Reverend Tutu Speaks to Visa Employees
The rise of race-related attacks over the last few years have drawn attention to the ways that bias can become dangerous. But bias can be subtle, too, and something many on the margins experience daily. To kick off Visa’s 2022 Inclusion & Diversity Talks series, Visa welcomed Reverend Nontombi Naomi Tutu, educator and race and gender activist for a candid conversation with EVP, General Counsel and Executive Committee Sponsor of the Visa Women’s Network, Julie Rottenberg. Reverend Tutu shared her thoughts with our global employee base about how racism and sexism present around the world, and ways we can work together to overcome them. Here are some highlights:
“In many ways, [racism and sexism] present the same everywhere: whether I am a Black woman living in apartheid South Africa, or studying in England, or living in this country, there is the same experience of having myself policed in a way that is very different from the way that a white man would experience it,” she said.
But there are ways that bias can show up differently around the world. “In apartheid South Africa, for example, African Americans were classified as honorary white. That made it clear to me that racism is not logical,” she added.
Bias can often manifest itself differently in the workplace, she says, based on different economic levels. For those who succeed in breaking down barriers and moving up the corporate ladder, the Reverend notes, it can feel like they’ve “made it” and are safe in that environment, but perhaps they can easily forget the ways in which they have had to fight. “Therefore, it's an opportunity to pull others along with you.”
But she urges those of privilege to ask themselves: “Do you recognize that you might have privilege, but that privilege actually still costs you as a human being?” Diverse experiences instead can be a “gift,” whether in the workplace or a social setting or on a political stage.
“It is about acknowledging that I come into our conversation, our relationship, my workplace, with particular experiences.
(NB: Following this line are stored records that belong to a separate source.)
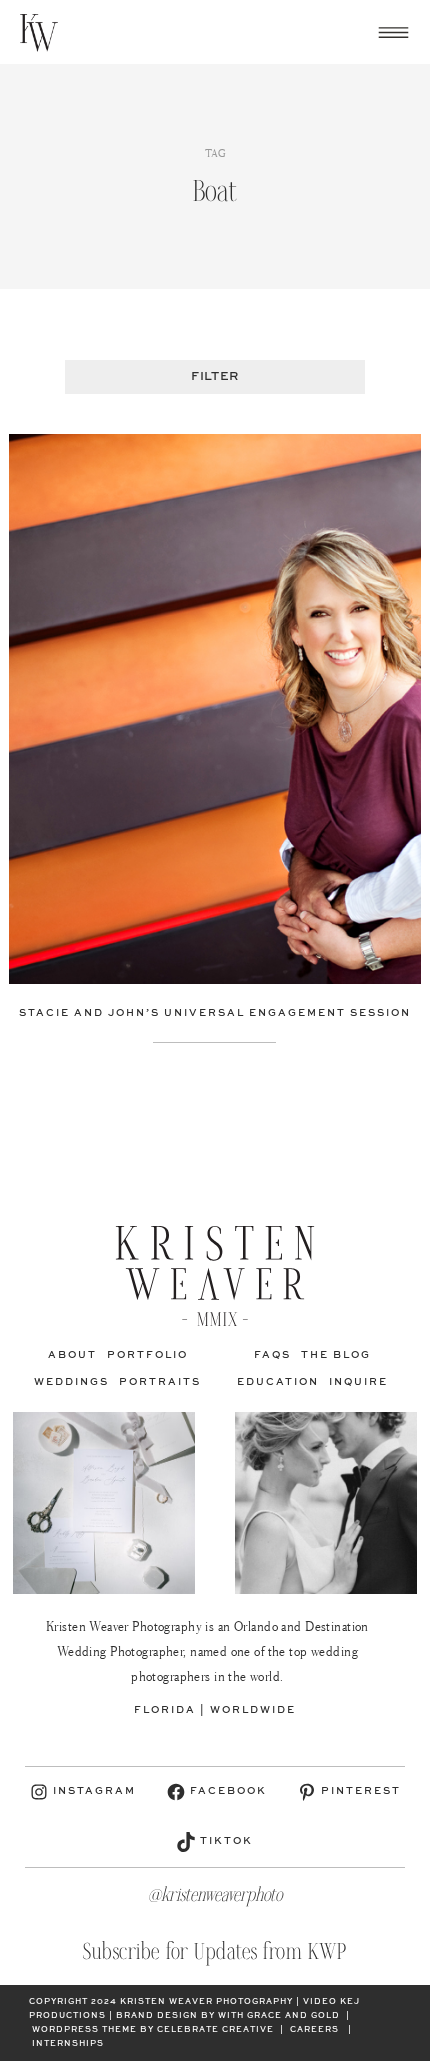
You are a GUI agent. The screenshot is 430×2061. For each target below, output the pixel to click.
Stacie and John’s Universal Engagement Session (215, 1013)
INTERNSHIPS (68, 2044)
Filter (214, 377)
Because I am a Black woman, a first-generation immigrant and English is not my first language, so there are all of these things that I bring into any conversation, any relationship, that are gifts,” she added.
Reverend Tutu goes on to talk about an unexpected friendship that questioned her own bias, her personal experience as a global citizen of color, and her hope for the future for women and people of color everywhere.
“I foresee a world where my daughters are safe to walk anywhere at any time dressed anyhow. I foresee a world where when my son leaves and drives from Tennessee to Kentucky, I am not a nervous wreck until I hear that he has arrived,” she said. “I foresee a day where mothers of Black sons will not have that concern. And so each time I speak up, I know that I am speaking up for myself, but I am also speaking up for my grandmothers and for my children and those who are coming after.”